Figures & data
Figure 1. The effect of TFP on ALK+ ALCL cell viability. (A) Cell viability of DEL cells with or without TFP treatment at 24 and 48 hours. (B) Cell viability of SUP-M2 cells with or without TFP treatment at 24 and 48 hours. (C) Cell viability of human normal lymphocyte cells with TFP or without TFP treatment at 24 and 48 hours. Cell survival was determined by TB assay. The experiments were repeated three times with consistent results. *p < 0.05. **p < 0.01.
Figure 2. Cell cycle arrest and apoptosis induced by TFP. (A, B) Cell cycle distribution of DEL and SUP-M2 cells with or without TFP treatment at 24 and 48 hours. The two cell lines after treated with TFP exhibited cell proportions in the G0/G1 phase increased significantly at 48 hours while no change at 24 hours. Representative results of three separate experiments are shown. (C, D) Cell apoptosis was assessed by Annexin V-FITC/PI Apoptosis Detection Kit. The average percent of AnnexinV-FTIC positive cells is shown to increase gradually in time- and concentration-dependent manners. *Significant difference at p < 0.05. **Extremely significant difference at p < 0.01. The experiments were repeated three times.

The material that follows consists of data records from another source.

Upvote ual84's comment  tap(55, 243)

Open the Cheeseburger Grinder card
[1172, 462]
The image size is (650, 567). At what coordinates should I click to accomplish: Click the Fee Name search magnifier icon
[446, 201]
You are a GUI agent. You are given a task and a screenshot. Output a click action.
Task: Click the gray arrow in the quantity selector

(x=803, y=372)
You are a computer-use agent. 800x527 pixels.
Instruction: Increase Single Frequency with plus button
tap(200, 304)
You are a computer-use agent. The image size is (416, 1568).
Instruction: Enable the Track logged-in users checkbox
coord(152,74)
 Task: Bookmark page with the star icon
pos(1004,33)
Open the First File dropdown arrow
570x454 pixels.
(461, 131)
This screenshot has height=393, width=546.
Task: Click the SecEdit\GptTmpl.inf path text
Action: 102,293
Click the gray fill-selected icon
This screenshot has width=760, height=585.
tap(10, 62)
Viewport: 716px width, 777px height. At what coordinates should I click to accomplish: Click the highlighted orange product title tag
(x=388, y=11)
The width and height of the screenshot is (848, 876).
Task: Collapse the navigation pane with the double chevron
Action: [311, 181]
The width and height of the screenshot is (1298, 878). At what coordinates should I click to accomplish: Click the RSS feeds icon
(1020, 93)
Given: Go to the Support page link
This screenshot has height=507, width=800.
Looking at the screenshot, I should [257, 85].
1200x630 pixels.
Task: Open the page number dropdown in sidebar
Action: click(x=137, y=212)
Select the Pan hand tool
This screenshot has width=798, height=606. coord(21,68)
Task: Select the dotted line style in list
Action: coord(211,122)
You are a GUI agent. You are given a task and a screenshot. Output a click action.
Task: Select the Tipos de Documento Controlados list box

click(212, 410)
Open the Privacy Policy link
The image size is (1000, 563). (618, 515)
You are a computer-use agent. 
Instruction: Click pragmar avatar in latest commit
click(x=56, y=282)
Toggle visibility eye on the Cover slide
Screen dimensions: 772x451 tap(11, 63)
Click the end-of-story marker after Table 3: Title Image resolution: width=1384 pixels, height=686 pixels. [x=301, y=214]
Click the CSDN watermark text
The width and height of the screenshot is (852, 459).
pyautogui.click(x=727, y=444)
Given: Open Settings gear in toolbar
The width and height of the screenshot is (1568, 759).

Figure 3. Effects of TFP on cell cycle and apoptosis regulatory molecules. (A, B) Cells were harvested at indicated time points for RT-PCR and Q-PCR reactions. Both p21 and p27 mRNA levels were increased significantly while CDK2, CDK4 and Cyclin E1 were decreased at 24 hours after treatment with TFP. The data represent results from one of three independent experiments. (C) Western Blot of cell cycle checkpoint proteins after treatment with TFP. P21 and p27 protein levels were increased at both 24 and 48 hours, whereas CDK2 was decreased remarkably at 48 hours. (D) Western blot of apoptosis-related proteins. Bax demonstrated a relatively stable expression while Bcl-XL was decreased continually at both 24 and 48 hours, and Bcl-2 was reduced to a lower level at 24 hours but was increased significantly at 48 hours. (E) Western blot of NPM-ALK and related downstream survival proteins after treatment with TFP. At 24 and 48 hours, NPM-ALK was degraded while phosphorylated NPM-ALK showed an elevation. Phospho-AKT had no change with phospho-ERK was increased and phospho-STAT3 was decreased at 24 hours. At 48 hours, phospho-ERK, AKT and STAT3 were increased significantly.
Figure 4. Decreased tyrosine kinase activity of NPM-ALK induced by TFP. Tyrosine kinase activity of NPM-ALK shows a gradual decrease after treatment of TFP for 48 hours. *Significant difference at p < 0.05. The experiments were repeated three times.
Figure 5. The mode of action of TFP in ALK+ ALCL cells. TFP inhibited the cell viability via induction of the degradation and decrease of tyrosine kinase activity of NPM-ALK. The cell apoptosis occurs through the activation of ERK pathway while G0/G1 cell cycle was arrested through the degradation of STAT3.